UPDATED: Police investigating hate crime

Disturbing downtown incident has Nelson Police Department looking for leads.

The Nelson Police Department is asking for the public’s help after what they describe as a hate crime against a group of Korean exchange students.

Police say at 8:30 p.m. Saturday, the three students were victims of an unprovoked attack in the 200 block of Baker Street.

“The attack began with the group being approached by the suspects,” Sgt. Steve Bank says. “They started to make racial slurs toward them. One of the Korean students then got pushed, punched, and kicked by one of the men in this group.”

Although there were no injuries, Bank says the victims were very shaken and traumatized.

However, due to language and cultural barriers, police couldn’t get much information from the victims about the suspects except that they were two white men.

“We have arranged to do a more in-depth interview using an interpreter,” Bank says. “We really have very little to go on.”

Police are looking for more information from anybody who may have witnessed or heard about the attack as they attempt to track down the suspects.

However, they say the incident does not appear to be related to another random attack that occurred the next morning, which you can read about here. Bank says the descriptions of the suspects in the two incidents doesn’t match.

The students, all 18, are attending L.V. Rogers.

Bank says such incidents are rare in Nelson, although they have happened before. “By and large the community’s pretty tolerant. When it does happen, usually it’s fueled by drugs or alcohol.”

He says hate crimes are viewed differently by the courts, and can result in more severe sentences.

School district superintendent Jeff Jones says the attack was “an unexpected occurrence in our community, a vile occurrence in any community,” and is offering the students support.

“We recognize they are here without their families and we have support mechanisms in place for them,” Jones says.

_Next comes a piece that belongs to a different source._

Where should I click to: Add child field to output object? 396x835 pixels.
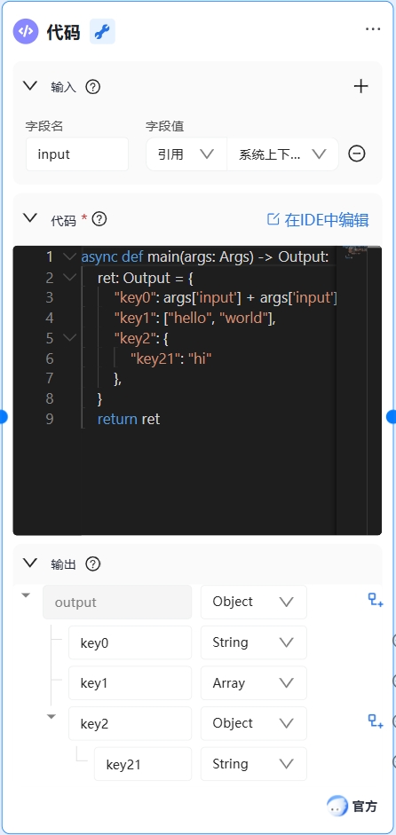click(376, 602)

He declined to comment on whether the students are considering returning home — “I don’t feel it’s appropriate for me to talk about their feelings and what they want” — but said there is no doubt the experience will taint their image of Nelson and of Canada.

Jones says the crime isn’t so much about international students or relationships with other countries as it is “people of Nelson standing up and saying this is unacceptable. No matter what induced the attack, it’s unacceptable for any of our students, no matter where they’re from, to live in the kind of fear this will bring about.”

He says schools have worked for years to teach students to accept each other and tolerate differences, and believes the vast majority take that message to heart.

Mayor John Dooley says it’s his “sincere hope” the attack was an isolated incident, and that it won’t damage Nelson’s reputation as a safe place.

“We simply won’t tolerate that type of abuse for any group living in or visiting our community,” he says.

“Some people have absolutely no understanding of an inclusive society and can ruin it for many others, but that’s not the community we see as residents.”